**What to work on:**
Would you transcribe the records below from the line with "The height and width of the screenshot is (792, 532)." to the line with "You are a computer-use", ends included, exactly and with nothing more, leaving the pictures out?
==== Records for this task ====
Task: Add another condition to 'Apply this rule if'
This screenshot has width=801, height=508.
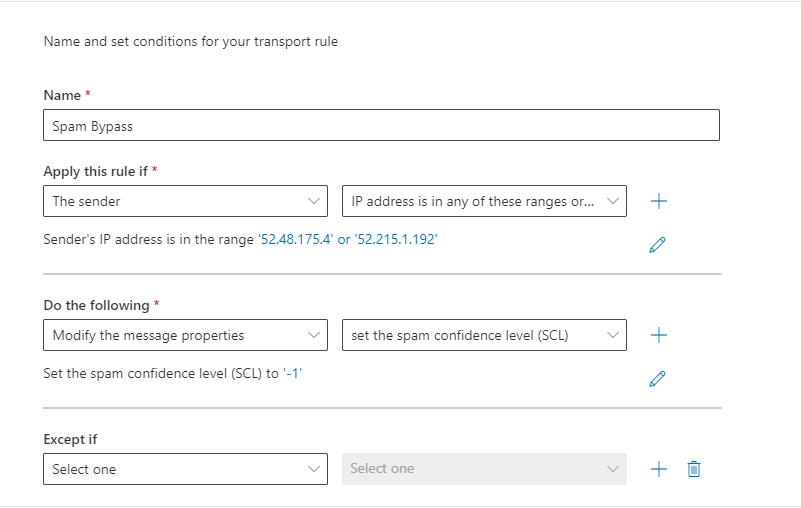Action: [658, 201]
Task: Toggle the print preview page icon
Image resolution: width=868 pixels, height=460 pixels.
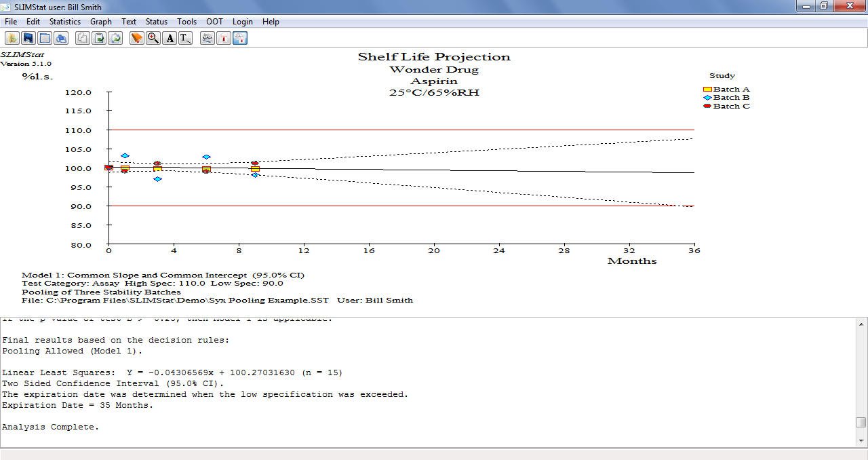Action: (44, 37)
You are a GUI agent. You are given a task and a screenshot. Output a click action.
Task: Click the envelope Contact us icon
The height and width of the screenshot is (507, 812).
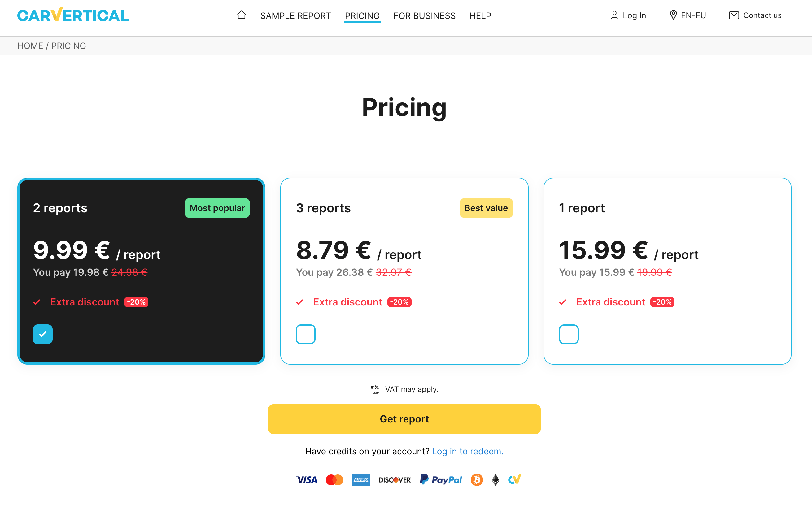coord(734,15)
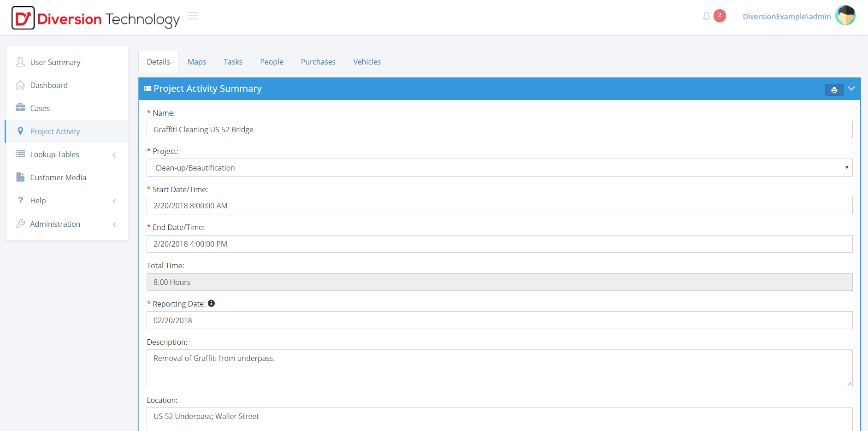Click into the Name input field
This screenshot has height=431, width=868.
pyautogui.click(x=499, y=130)
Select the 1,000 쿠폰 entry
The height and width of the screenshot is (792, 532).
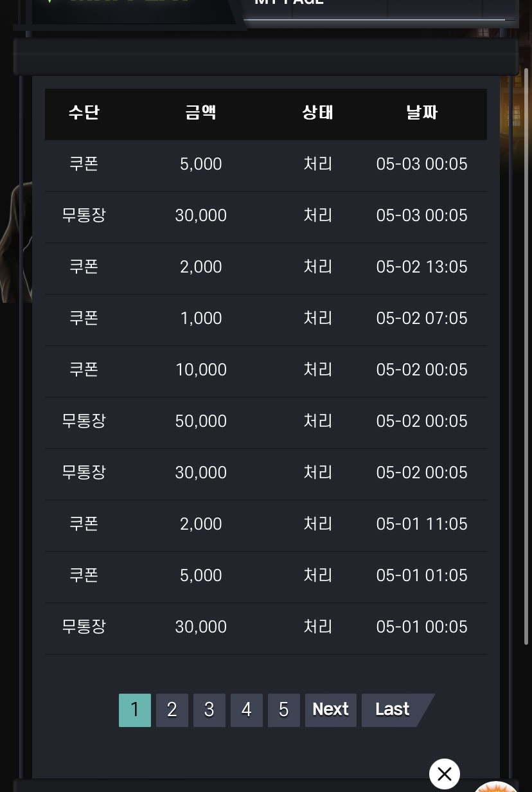tap(266, 320)
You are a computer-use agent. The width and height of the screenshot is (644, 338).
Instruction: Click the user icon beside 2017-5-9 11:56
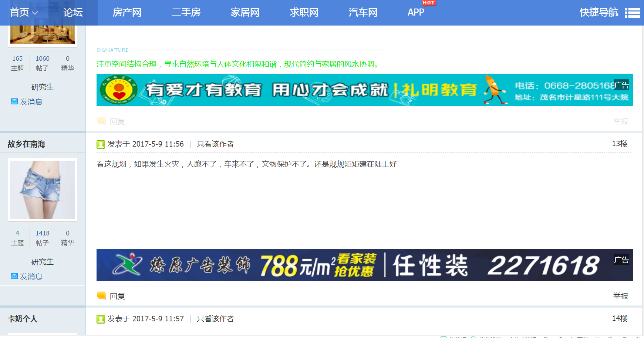(101, 144)
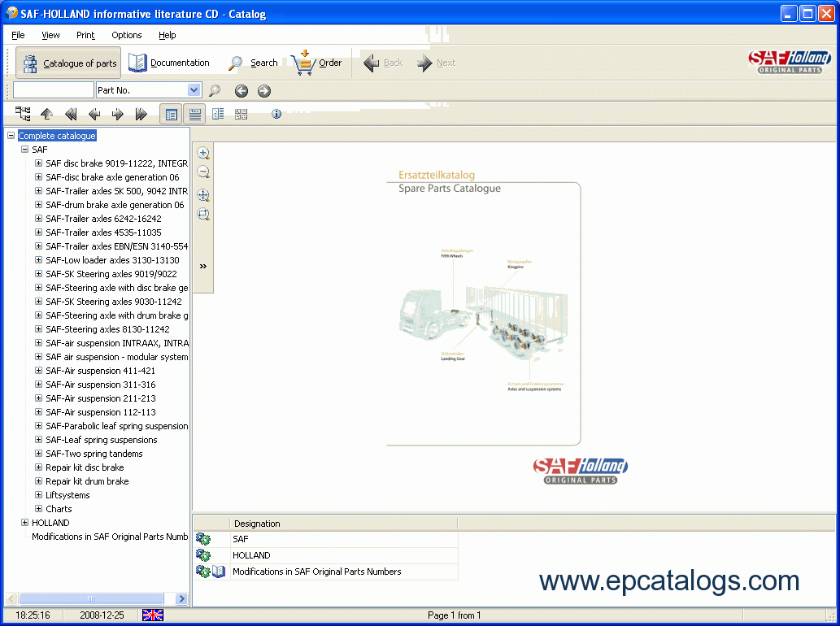The height and width of the screenshot is (626, 840).
Task: Open the Options menu
Action: (126, 35)
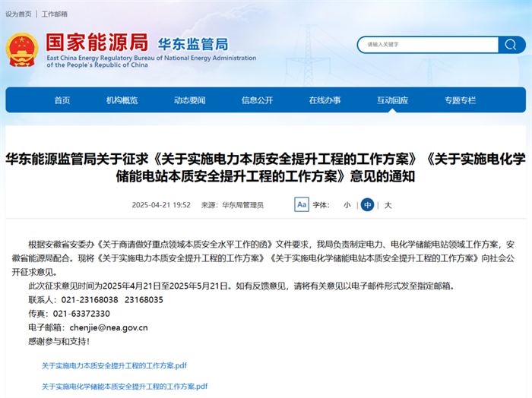Click the national emblem logo

pyautogui.click(x=22, y=50)
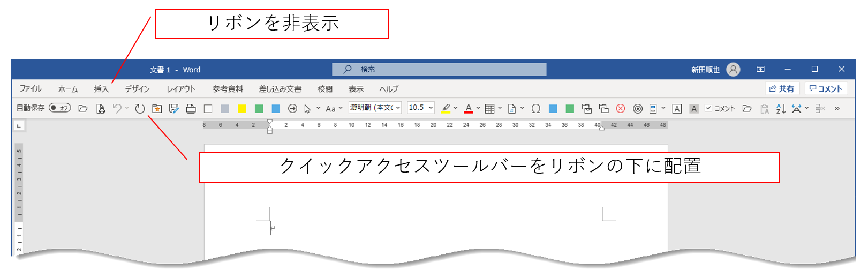Image resolution: width=868 pixels, height=277 pixels.
Task: Click the select objects arrow cursor icon
Action: [x=307, y=109]
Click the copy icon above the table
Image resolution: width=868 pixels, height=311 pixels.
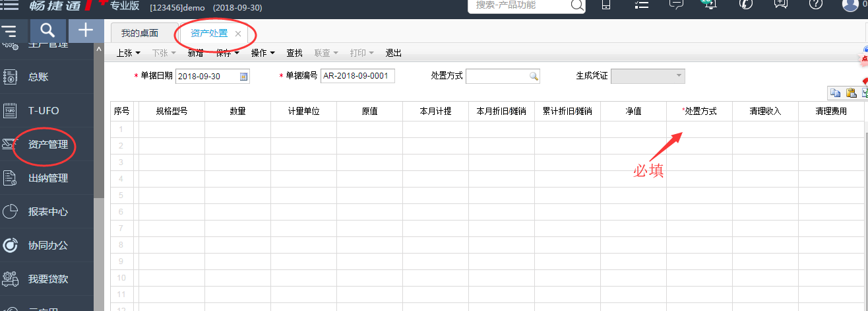coord(835,93)

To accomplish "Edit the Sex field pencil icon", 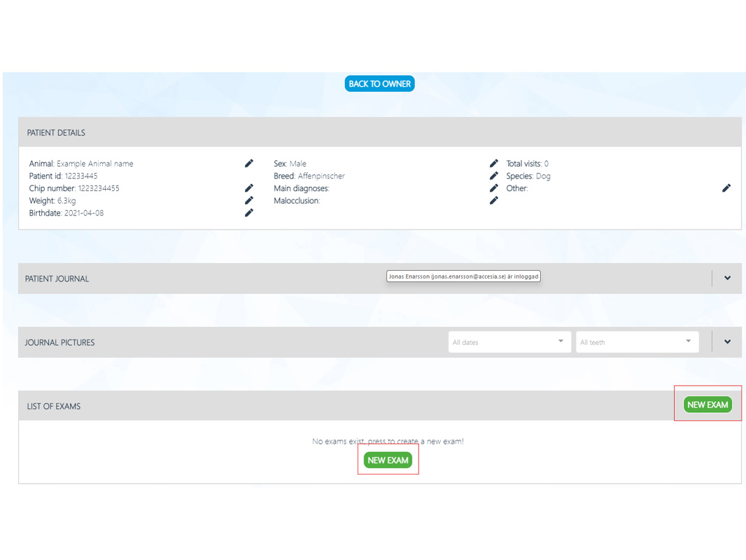I will [494, 163].
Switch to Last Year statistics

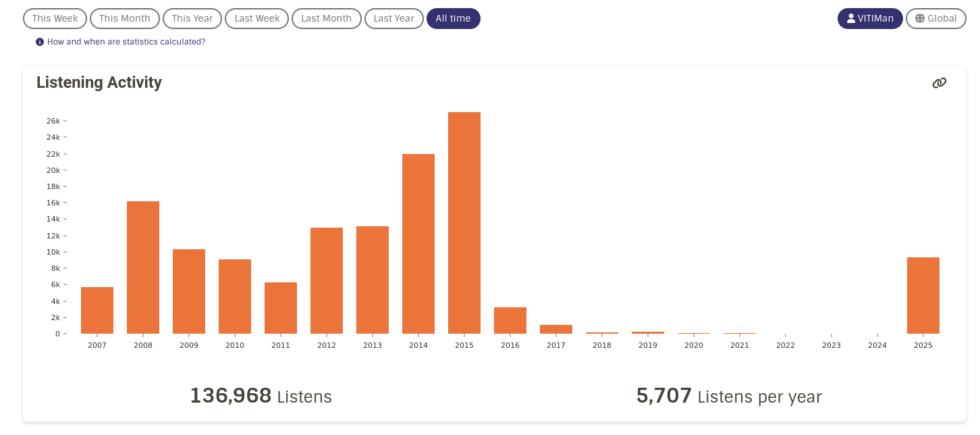click(x=394, y=19)
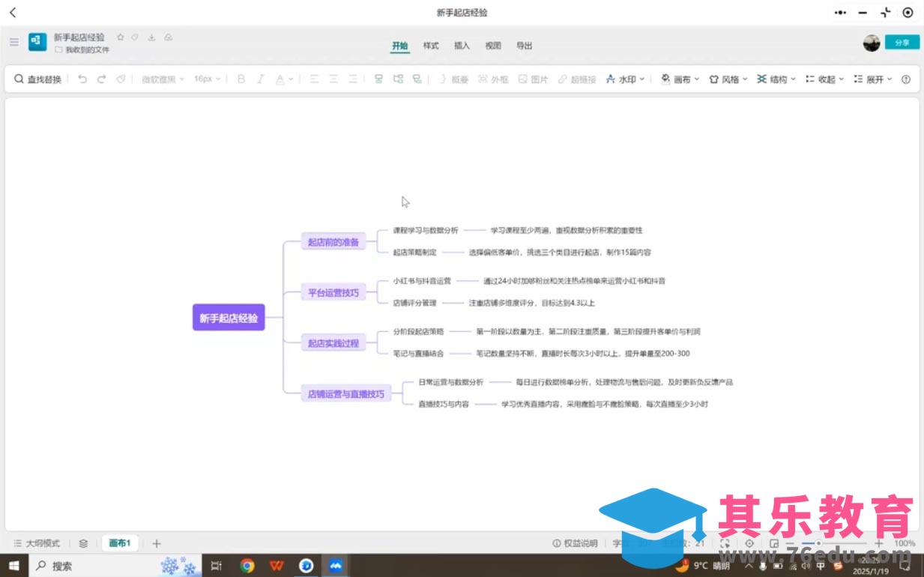Screen dimensions: 924x577
Task: Click the redo arrow in the toolbar
Action: [101, 79]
====
**Solution to this problem:**
The height and width of the screenshot is (792, 532).
tap(266, 320)
You are a computer-use agent. The width and height of the screenshot is (644, 338).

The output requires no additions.